Calloo Callay, Come Run Away

Rating:
3 bowls of popcorn and a mushroom (or a shroom…?) 

I’ve never taken peyote and watched Alice in Wonderland, but I’m sure it would be one hell of an experience. This movie is trippy enough without the help of a psychoactive drug.

Here’s the skinny … Alice is bored with her lessons and she falls into her version of dreamland. Her version of dreamland is a wonderland where everything is nonesense. Her curiosity gets the best of her thanks to the waistcoated white rabbit and she falls down a rabbit hole. So, essentially, Alice in Wonderland is a morality tale about curiosity.

You see, Alice is a logical child. She accepts that falling down a rabbit hole isn’t killing her, so she appriciates the amazement of it all. She eats a mushroom and shrinks, then eats the same mushroom and grows. This doesn’t concern her, she accepts that that is how this mushroom works and moves on. She doesn’t question talking doors or singing dodo birds (even ones that say “stop kicking that mackeral!“), but doesn’t seem to think she is dreaming. She readily accepts this world of nonsense without question. I think she wants the nonsense because she is bored. She extremely curious and needs something new to discover. Then it all becomes a bit disturbing to her when that chaos starts to seem ridiculous to even her. Perhaps this where “curiosity killed the cat” (or the oyster) comes into play?

Then Alice meets a stoned caterpillar and he asks a profound question: Who are you? It’s a question she can’t answer. Her reply: “I don’t know, sir. I’ve changed so many times since this morning.”

Perhaps that’s the key to this movie: To accept that you and the world around you are constantly changing and you must accept those changes with grace and curiosity because, here’s the deal, you can “always take more than nothing, but you can’t take less.”

Sigh… I feel like this review is getting away from me. Allow me to sum up with two final thoughts on this classic.

Thought 1: When Alice is desperate to go home and she sinks onto a rock and starts to cry, the nonesense around her dissappears. If that ain’t symbolism, I don’t know what is.

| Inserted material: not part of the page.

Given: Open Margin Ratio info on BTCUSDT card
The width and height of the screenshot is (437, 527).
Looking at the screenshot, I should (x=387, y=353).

Thought 2: Doors are symbolic for Alice. A series of doors stand between Alice and Wonderland as if her subconscious is warning her to be wary of her own curiosity. Doors stand between a crying and lost Alice and the Queen of Hearts as if Wonderland was trying to protect Alice from the Queen. Doors then stand between Alice in Wonderland and Alice in reality (remember when her dream turns into a nightmare?)… So many doors, so little time.

A baker’s dozen down! 

PS – “If you don’t think, you shouldn’t talk” … yeah, the Mad Hatter and March Hare are pretty dang smart.